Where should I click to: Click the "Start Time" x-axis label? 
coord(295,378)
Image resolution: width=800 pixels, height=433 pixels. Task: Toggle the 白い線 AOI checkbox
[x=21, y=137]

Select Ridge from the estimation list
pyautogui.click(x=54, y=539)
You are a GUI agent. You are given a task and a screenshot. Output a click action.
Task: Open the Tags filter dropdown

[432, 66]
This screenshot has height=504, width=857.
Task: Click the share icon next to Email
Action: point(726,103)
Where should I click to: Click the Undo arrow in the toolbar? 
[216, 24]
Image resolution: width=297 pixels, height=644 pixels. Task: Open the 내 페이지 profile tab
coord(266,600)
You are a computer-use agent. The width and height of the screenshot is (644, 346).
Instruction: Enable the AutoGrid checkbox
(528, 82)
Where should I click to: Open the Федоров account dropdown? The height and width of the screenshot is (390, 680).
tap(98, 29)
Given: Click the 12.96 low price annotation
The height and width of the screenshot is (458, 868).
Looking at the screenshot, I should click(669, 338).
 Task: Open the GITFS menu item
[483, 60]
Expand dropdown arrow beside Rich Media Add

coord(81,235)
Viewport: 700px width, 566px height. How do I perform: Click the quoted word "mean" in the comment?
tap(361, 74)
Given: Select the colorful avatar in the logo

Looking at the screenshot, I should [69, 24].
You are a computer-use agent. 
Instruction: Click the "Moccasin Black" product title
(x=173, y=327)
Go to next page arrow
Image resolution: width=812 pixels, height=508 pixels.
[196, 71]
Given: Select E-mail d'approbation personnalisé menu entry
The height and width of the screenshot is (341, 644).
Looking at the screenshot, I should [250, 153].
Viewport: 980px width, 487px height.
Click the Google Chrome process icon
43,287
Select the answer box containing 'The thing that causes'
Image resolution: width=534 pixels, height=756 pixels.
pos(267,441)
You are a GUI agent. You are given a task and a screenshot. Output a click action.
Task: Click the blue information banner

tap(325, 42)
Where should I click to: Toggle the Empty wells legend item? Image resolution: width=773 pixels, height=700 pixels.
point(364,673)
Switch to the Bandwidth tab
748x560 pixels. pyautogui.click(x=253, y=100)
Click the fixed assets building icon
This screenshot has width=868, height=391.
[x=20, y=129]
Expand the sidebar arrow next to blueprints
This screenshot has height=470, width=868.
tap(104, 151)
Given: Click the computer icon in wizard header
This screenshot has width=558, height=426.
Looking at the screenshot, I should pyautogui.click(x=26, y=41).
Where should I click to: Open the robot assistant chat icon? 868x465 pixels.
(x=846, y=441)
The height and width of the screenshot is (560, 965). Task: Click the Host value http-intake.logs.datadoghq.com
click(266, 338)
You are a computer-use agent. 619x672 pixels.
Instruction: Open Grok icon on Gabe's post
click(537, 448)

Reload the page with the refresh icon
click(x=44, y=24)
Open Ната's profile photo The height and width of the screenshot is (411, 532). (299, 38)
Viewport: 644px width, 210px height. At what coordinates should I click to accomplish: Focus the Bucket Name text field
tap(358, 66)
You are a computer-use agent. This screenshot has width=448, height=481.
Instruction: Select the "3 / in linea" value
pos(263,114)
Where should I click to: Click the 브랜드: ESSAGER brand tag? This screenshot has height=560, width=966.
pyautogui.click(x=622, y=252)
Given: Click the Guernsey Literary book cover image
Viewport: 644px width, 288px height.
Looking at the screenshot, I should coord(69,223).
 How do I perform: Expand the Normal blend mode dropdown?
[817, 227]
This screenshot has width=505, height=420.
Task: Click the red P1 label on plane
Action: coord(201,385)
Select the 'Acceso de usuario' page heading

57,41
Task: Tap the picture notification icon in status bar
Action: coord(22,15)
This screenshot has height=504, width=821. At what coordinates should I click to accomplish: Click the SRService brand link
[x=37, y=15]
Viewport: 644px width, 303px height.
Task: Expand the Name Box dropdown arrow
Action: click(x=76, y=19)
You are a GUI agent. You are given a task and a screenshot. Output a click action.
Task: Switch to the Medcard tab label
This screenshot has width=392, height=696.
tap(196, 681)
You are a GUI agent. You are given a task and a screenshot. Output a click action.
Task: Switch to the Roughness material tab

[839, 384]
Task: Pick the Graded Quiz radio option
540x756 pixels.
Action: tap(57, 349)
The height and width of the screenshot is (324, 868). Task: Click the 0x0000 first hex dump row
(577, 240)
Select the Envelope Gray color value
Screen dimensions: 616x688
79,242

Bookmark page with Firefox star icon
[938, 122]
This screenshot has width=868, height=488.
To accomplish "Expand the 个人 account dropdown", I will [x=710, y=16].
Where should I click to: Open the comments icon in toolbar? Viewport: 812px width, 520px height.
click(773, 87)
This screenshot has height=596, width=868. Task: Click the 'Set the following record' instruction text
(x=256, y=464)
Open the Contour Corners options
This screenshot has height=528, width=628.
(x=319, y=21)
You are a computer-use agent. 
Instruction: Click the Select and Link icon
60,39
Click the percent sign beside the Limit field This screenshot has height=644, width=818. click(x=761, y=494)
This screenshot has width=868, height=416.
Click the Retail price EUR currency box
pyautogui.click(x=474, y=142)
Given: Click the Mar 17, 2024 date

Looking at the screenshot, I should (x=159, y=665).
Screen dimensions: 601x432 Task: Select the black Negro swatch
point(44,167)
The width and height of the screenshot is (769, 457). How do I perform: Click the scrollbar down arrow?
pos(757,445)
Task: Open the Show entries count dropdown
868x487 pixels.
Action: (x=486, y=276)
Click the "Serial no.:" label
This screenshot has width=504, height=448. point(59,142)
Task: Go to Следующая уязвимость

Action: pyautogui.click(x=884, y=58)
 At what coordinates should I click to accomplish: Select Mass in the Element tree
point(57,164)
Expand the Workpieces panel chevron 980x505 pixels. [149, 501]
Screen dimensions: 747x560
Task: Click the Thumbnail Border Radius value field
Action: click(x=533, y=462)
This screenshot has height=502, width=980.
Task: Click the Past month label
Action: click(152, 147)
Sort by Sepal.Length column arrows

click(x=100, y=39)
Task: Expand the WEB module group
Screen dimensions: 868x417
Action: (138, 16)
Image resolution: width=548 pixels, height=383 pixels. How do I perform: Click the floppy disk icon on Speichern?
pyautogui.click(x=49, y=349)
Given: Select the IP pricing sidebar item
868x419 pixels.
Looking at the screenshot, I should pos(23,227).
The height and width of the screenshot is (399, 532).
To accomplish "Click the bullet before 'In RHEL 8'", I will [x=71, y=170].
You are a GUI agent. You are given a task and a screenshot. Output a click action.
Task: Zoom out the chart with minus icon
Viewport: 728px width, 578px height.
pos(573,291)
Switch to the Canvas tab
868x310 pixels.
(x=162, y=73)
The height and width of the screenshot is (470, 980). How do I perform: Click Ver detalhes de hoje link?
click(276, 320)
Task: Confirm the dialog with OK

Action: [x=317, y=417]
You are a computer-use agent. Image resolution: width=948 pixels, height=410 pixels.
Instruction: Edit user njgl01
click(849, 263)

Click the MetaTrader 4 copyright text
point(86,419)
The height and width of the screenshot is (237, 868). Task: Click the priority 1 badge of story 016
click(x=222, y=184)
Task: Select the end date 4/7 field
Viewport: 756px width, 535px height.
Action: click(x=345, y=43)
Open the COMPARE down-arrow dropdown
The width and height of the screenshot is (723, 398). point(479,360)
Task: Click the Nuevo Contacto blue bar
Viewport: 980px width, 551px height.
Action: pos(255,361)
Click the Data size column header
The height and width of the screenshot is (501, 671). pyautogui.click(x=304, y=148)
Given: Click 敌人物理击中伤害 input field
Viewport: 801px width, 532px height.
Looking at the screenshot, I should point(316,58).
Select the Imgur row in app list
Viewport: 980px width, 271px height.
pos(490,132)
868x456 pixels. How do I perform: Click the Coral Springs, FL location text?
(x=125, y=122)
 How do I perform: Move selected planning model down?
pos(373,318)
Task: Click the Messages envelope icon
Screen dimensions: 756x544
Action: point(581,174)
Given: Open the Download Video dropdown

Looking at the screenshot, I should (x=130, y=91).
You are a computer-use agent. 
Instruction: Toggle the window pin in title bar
◇ ◇ ◇ ◇ ◇
Problem requirements>
If a line in the records above holds the string "sidebar", copy it out.

Your response>
Expand the sidebar arrow next to blueprints
Given: Select the IP pricing sidebar item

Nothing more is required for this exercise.